• [Task] Transcribe the entries below exactly; leave every image out.
-------
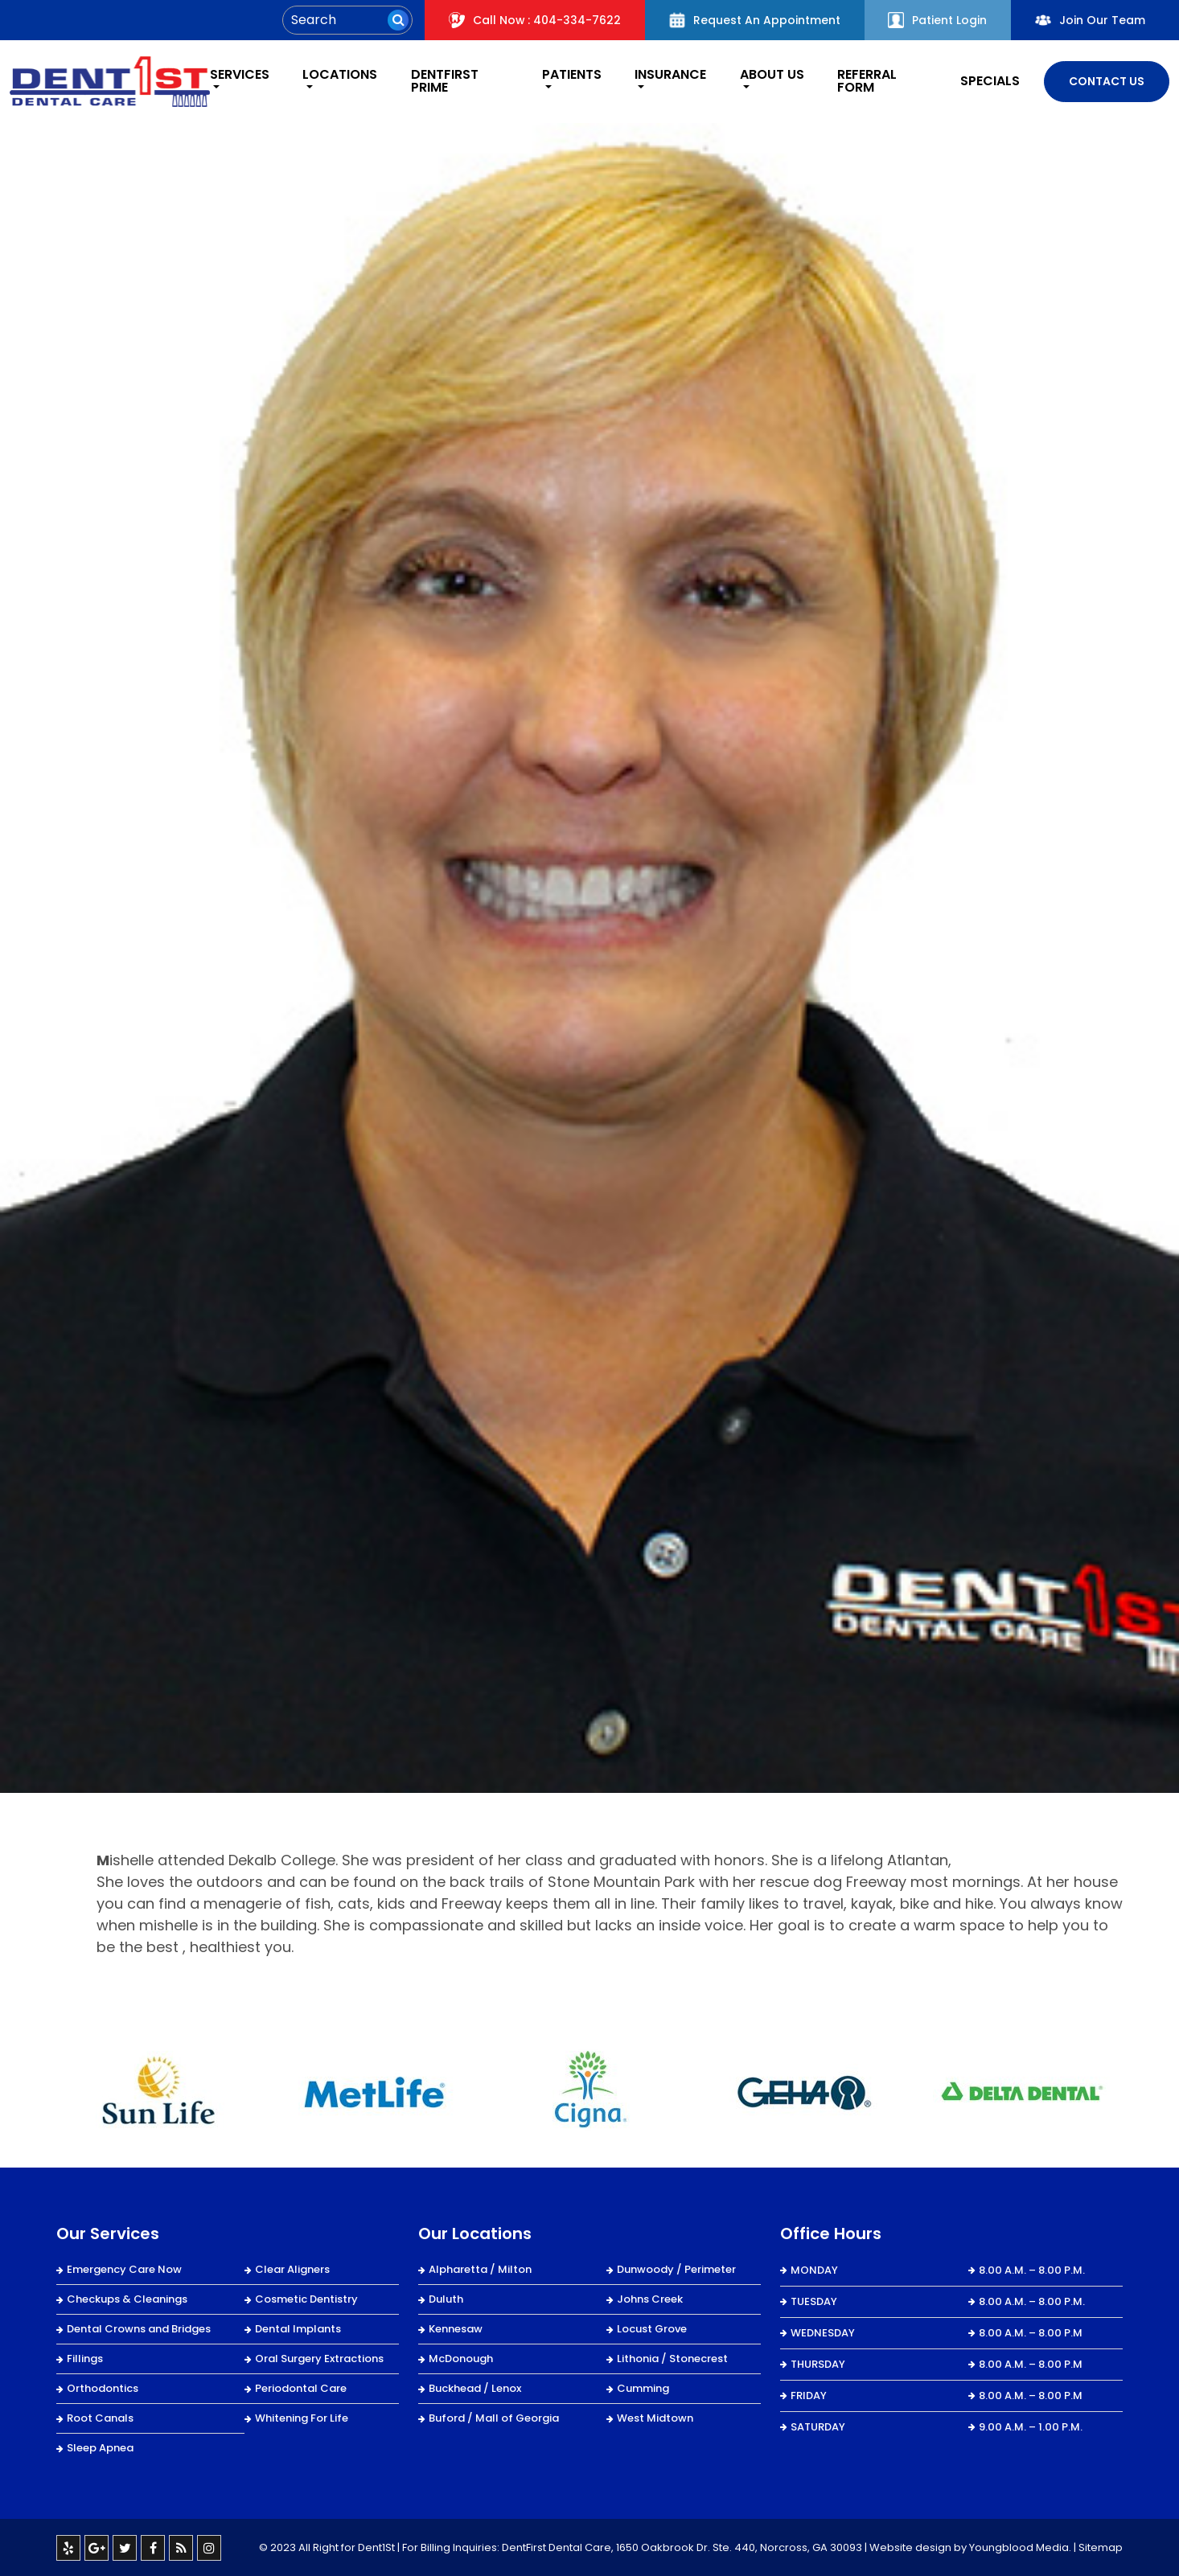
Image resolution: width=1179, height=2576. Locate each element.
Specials (990, 81)
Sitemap (1100, 2546)
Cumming (643, 2387)
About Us (771, 76)
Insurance (669, 76)
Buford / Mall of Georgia (494, 2417)
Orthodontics (102, 2387)
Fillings (85, 2357)
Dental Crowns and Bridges (139, 2328)
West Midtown (655, 2417)
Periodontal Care (301, 2387)
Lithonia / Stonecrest (672, 2357)
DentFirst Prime (443, 81)
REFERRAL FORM (867, 81)
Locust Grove (652, 2328)
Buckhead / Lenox (475, 2387)
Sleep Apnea (100, 2447)
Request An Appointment (754, 20)
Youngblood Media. (1020, 2546)
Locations (338, 76)
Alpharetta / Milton (480, 2268)
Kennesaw (456, 2328)
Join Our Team (1090, 20)
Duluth (446, 2298)
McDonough (461, 2357)
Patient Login (937, 20)
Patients (569, 76)
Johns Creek (650, 2298)
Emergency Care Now (124, 2268)
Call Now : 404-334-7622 (533, 20)
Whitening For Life (301, 2417)
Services (236, 76)
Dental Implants (298, 2328)
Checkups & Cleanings (127, 2298)
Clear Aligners (292, 2268)
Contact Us (1106, 80)
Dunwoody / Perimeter (676, 2268)
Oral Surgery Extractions (319, 2357)
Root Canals (100, 2417)
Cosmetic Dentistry (306, 2298)
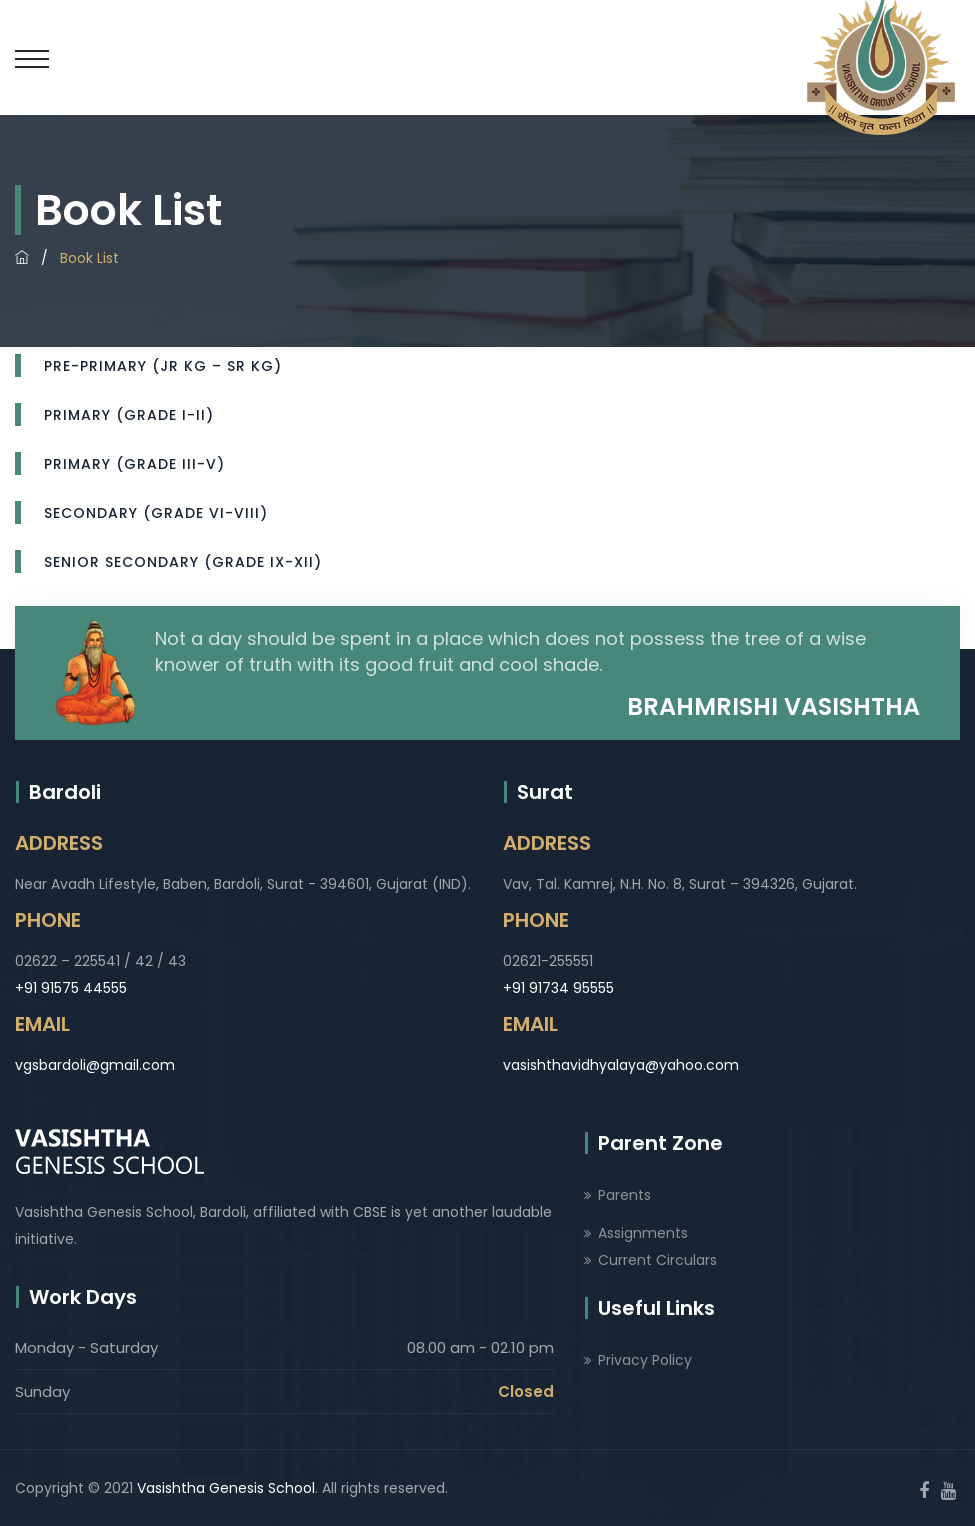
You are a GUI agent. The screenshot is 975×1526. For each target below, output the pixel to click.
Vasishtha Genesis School (226, 1488)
-------
• [The completed task]
Image resolution: width=1179, height=2576. Locate each element.
Specials (990, 81)
Sitemap (1100, 2546)
Cumming (643, 2387)
About Us (771, 76)
Insurance (669, 76)
Buford / Mall of Georgia (494, 2417)
Orthodontics (102, 2387)
Fillings (85, 2357)
Dental Crowns and Bridges (139, 2328)
West Midtown (655, 2417)
Periodontal Care (301, 2387)
Lithonia / Stonecrest (672, 2357)
DentFirst Prime (443, 81)
REFERRAL FORM (867, 81)
Locust Grove (652, 2328)
Buckhead / Lenox (475, 2387)
Sleep Apnea (100, 2447)
Request An Appointment (754, 20)
Youngblood Media. (1020, 2546)
Locations (338, 76)
Alpharetta / Milton (480, 2268)
Kennesaw (456, 2328)
Join Our Team (1090, 20)
Duluth (446, 2298)
McDonough (461, 2357)
Patient Login (937, 20)
Patients (569, 76)
Johns Creek (650, 2298)
Emergency Care Now (124, 2268)
Call Now : 404-334-7622 (533, 20)
Whitening For Life (301, 2417)
Services (236, 76)
Dental Implants (298, 2328)
Checkups & Cleanings (127, 2298)
Clear Aligners (292, 2268)
Contact Us (1106, 80)
Dunwoody / Perimeter (676, 2268)
Oral Surgery Extractions (319, 2357)
Root Canals (100, 2417)
Cosmetic Dentistry (306, 2298)
You are a GUI agent. The screenshot is 975×1526. For each target below, output the pixel to click.
Vasishtha Genesis School (226, 1488)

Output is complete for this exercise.